Entering the 1960's the growth of Unilever departments concerned with marketing and advertising, reflected the growing sophistication of a previously unrecognized opportunity. Another new service for NV was the Information Division- the specialized public relations department. Their job was to provide the press with a correctly 'informed opinion' of that the company was doing. Unilever sought to present itself as a powerful but modest corporation, and importantly a force for progress.
In 1966 H. S. A. Hartog became Chairman, serving until 1970. He was succeeded by G.D.A. Klijnstra, 1971-1974.
Growth by Acquisition
In the 1980's the number of Unilever Acquisitions increased from around twenty to around fifty a year- a huge surge in spending. Typically these were small or medium-sized, though the number included four large acquisitions- National Starch in 1978 (for 1,993 million) and Farberge/ Elizabeth Arden (£996 million) in 1989. In addition were Brooke Bond, Naarden, Durkee, Calvin Clein and Boursin, all costing over £100 million.
In 1997 NV purchased Unipath's Dutch Distributor Brocatrade BV (the companies distributor of Clearblue), enabling them to serve the Dutch market directly.
In 1999 the focus moved from new Acquisitions: Chairman Antony Burgman outlined Unilever's strategy for growth- to focus more on the power of brands. Many would be phased out, others sold or discontinued.
The New Millennium
In the 2000 Annual Results Chairmen Niall FitzGerald and Anthony Burgman commented that their focus on growing brands was having a positive impact on margins and cash flow. Sales growth of leading brands reached 4.9% and gross margins continued to improve.

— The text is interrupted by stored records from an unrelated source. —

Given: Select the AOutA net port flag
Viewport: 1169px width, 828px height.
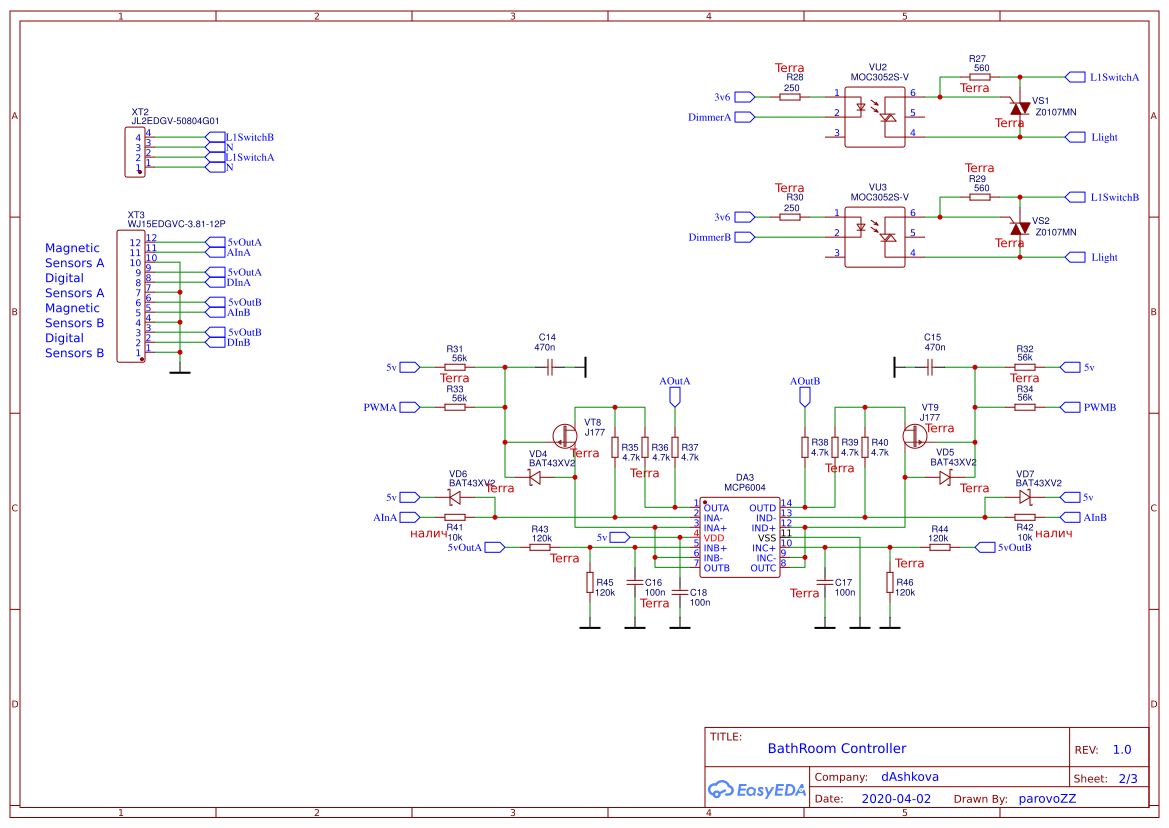Looking at the screenshot, I should click(x=673, y=395).
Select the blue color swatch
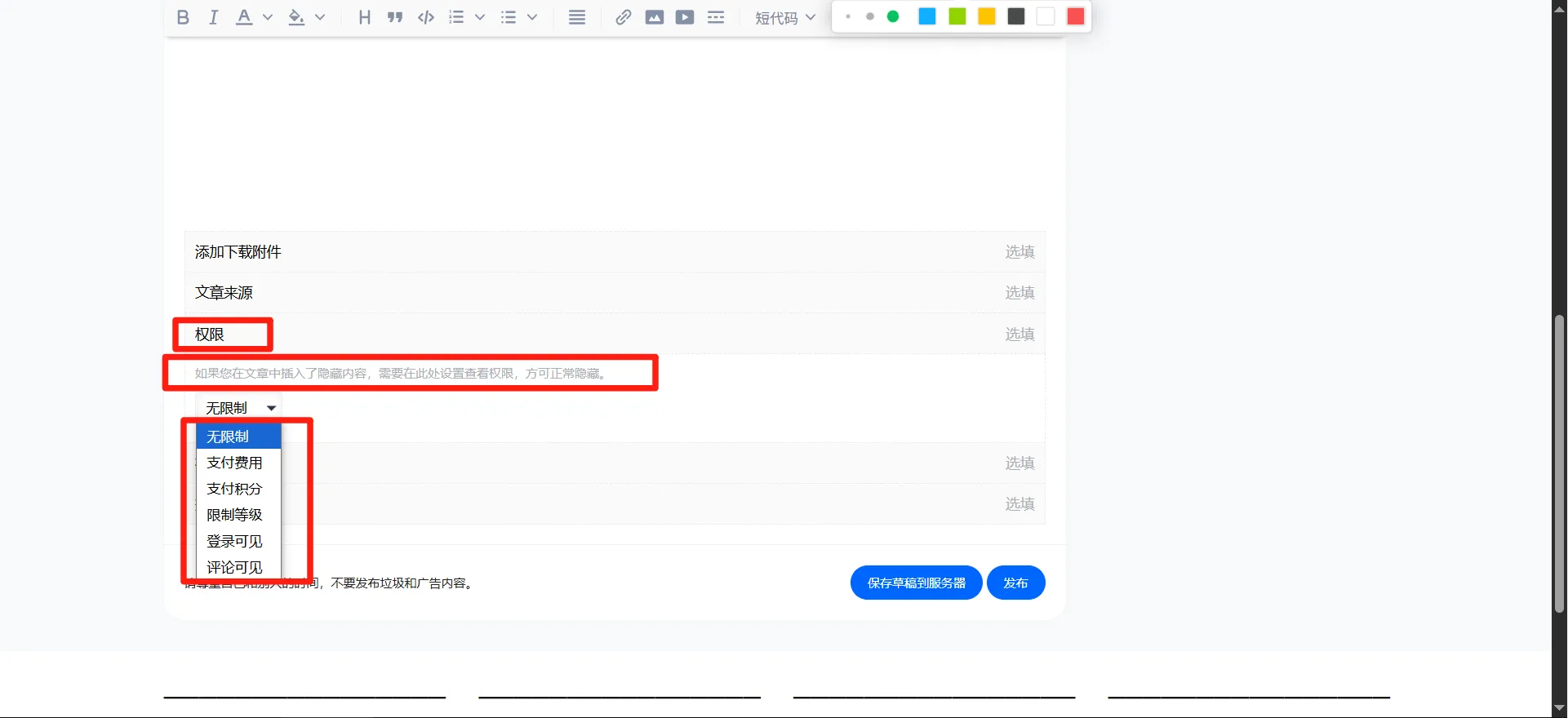This screenshot has height=718, width=1568. pos(927,16)
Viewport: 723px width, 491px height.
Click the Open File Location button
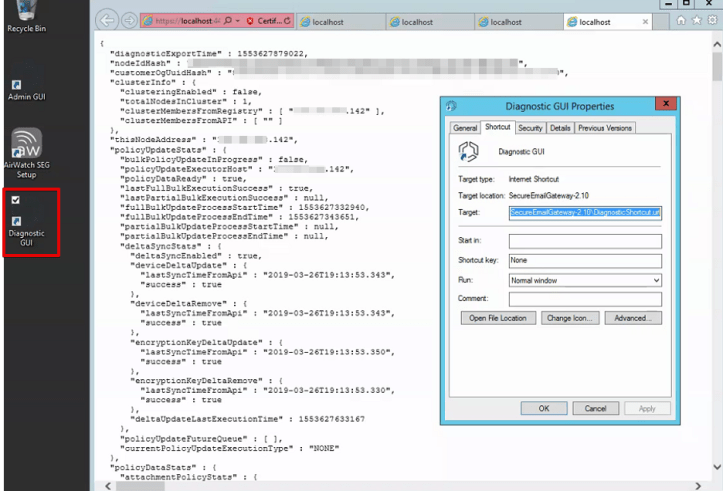498,318
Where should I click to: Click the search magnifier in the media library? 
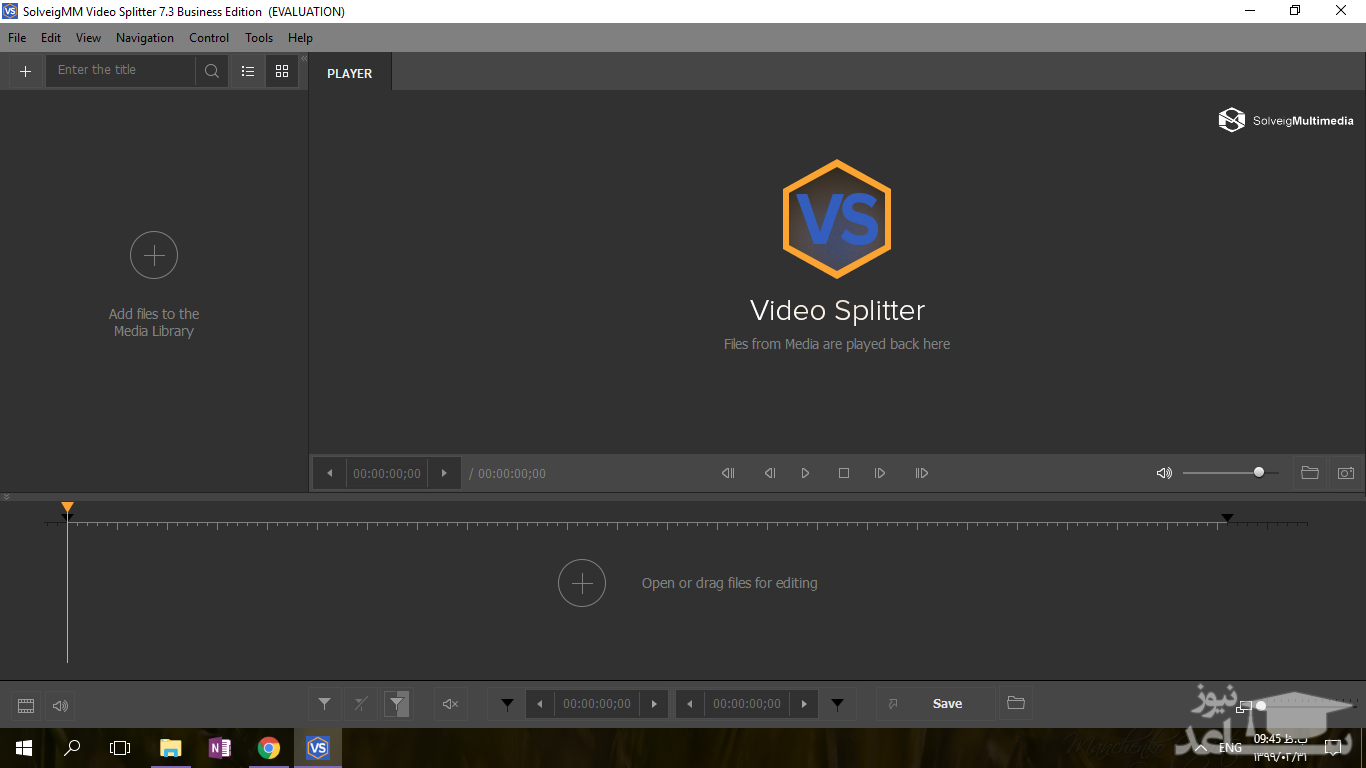[x=212, y=71]
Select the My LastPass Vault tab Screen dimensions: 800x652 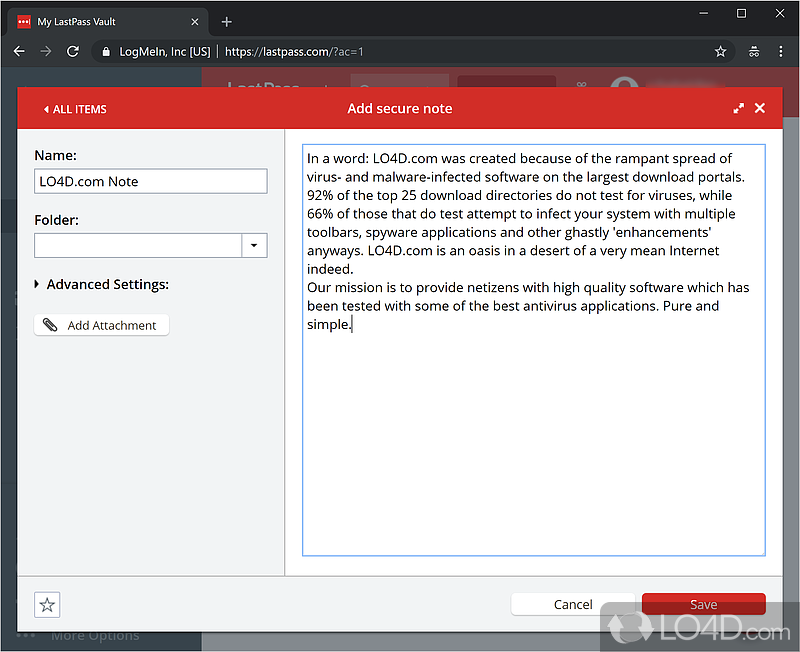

This growth was reinforced by the acquisitions of Bestfoods, Slim-Fast and Ben & Jerry's - to be integrated successfully in the next year. 2001 brought good progress in Home and Personal Care, though there was a decline in Fragranced due to tough market conditions.
In 2003 NV announced its intention to delist from London, Paris and Flour German stock exchanges, as there had been low trading in NV shares in these areas.
Nail FitzGerald announced his retirement in 2004, to be succeeded by Patrick Cescau.
In 2008 Unilever announced that Group Chief Executive Patrick Cescau would retire, to be succeeded by Paul Polman.
In 2011 Paul Polman announced the details of planned changes to the top structures of the organization, aimed to make business more agile, efficient and even more consumer focused. This involved the creation of a governing Unilever Leadership Executive, covering four Categories and eight market clusters.
In 2014 Unilever announced a new innovation in the Deodorant market, with positive environmental impacts: Compressed deodorants. During the first year alone they sold 12 million cans in the women's market alone, saving 77 tons of aluminium.
In 2015 NV operates in Europe, North America, Asia and the Pacific, Latin America and the Middle East.